# i barely make 1200 a month



## bringdaruckus (May 26, 2011)

how can i survive on my own? i still live with myparents


----------



## Zeeshan (Sep 4, 2011)

the survival comes after you move out. 

Maybe you only make 1200 because thats all it takes to live in your parents shelter. Maybe if you had to make more to survive, you will find a way to make more.


----------



## monotonous (Feb 1, 2013)

you'd feel like a millionaire if you hear how much i make a month


----------



## bringdaruckus (May 26, 2011)

i mean the CHEAPEST apartments around me are like 700 a month, and they suck... plus another 200 for utilities and other expenses..what about food? ill probably need food stamps..


----------



## Steve French (Sep 17, 2012)

I won't judge you like I know some of these ****ers lucky enough to live in a cheap area will bro. You need an idea of a certain area and all that ****. $1000 here for a bachelor apartment. Food isn't cheap. $1200 isn't ****e. Just saying.


----------



## pati (Aug 15, 2012)

Basically what I made pre-leaving my full-time job. Can't do much of anything with it. I live with my parents too.


----------



## shyvr6 (Feb 18, 2008)

Finding a roommate would be probably be your best option. You could also scout cheaper locations out of the area and live there instead. Obviously, none of those choices will be easy. I would suggest saving as much as you can while you're still living with your parents.


----------



## PressOnBrah (Feb 23, 2014)

I'm 21 and have never been able to even get a job. Consider yourself lucky.


----------



## diamondheart89 (Mar 21, 2011)

Go get a degree that will earn you more money while your parents are allowing you to live with them.


----------



## nubly (Nov 2, 2006)

^ Money is where it's at.


----------



## loneliness (Oct 3, 2013)

nubly said:


> ^ Money is where it's at.


If you can get a degree while your parents help take care of you, that's a million times better than going straight into the working world with no credentials at all.

It's nice to make cash in the short term, but in the long term a decent degree will, statistically speaking, pay off and then some.


----------



## Slumknox (Feb 25, 2013)

While you can live with your folks you should go to school.

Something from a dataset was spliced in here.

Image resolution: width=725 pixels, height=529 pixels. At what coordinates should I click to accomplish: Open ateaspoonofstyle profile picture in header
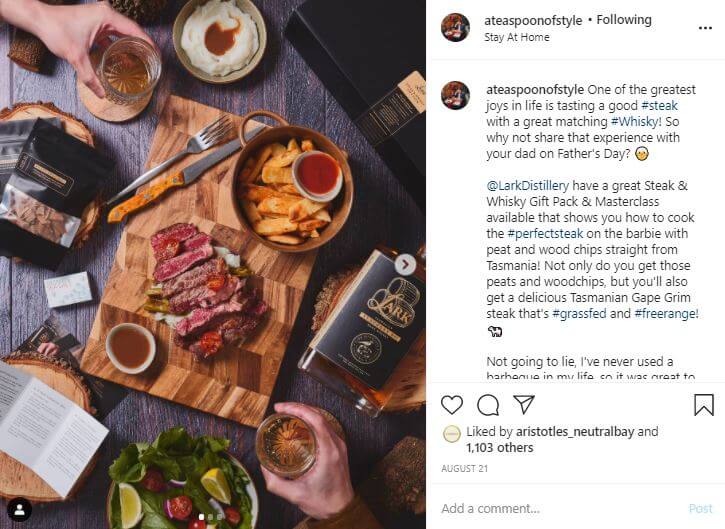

Like many have alluded to, $1200 entirely depends on where you live. 

My location: 450 for a room, 200 food, 60 gas, misc. bills 200. As you can see $1200 can get you buy where I live. You won't live like a king, though.


----------



## The Phantom Pain (Oct 6, 2010)

That much a month would save my life. Almost literally.

I say just look on Craigslists if you're having trouble spotting a cheap place to rent, and maybe consider a cheaper suburb if nothing in your area is showing up. Something has to pop up, just make sure it's a safe place to live. 

I'm pretty sure their has to be a trendy area that College students live before they graduate, they exist in every town. 

It just takes loads of research to find the ones that are the most affordable.


----------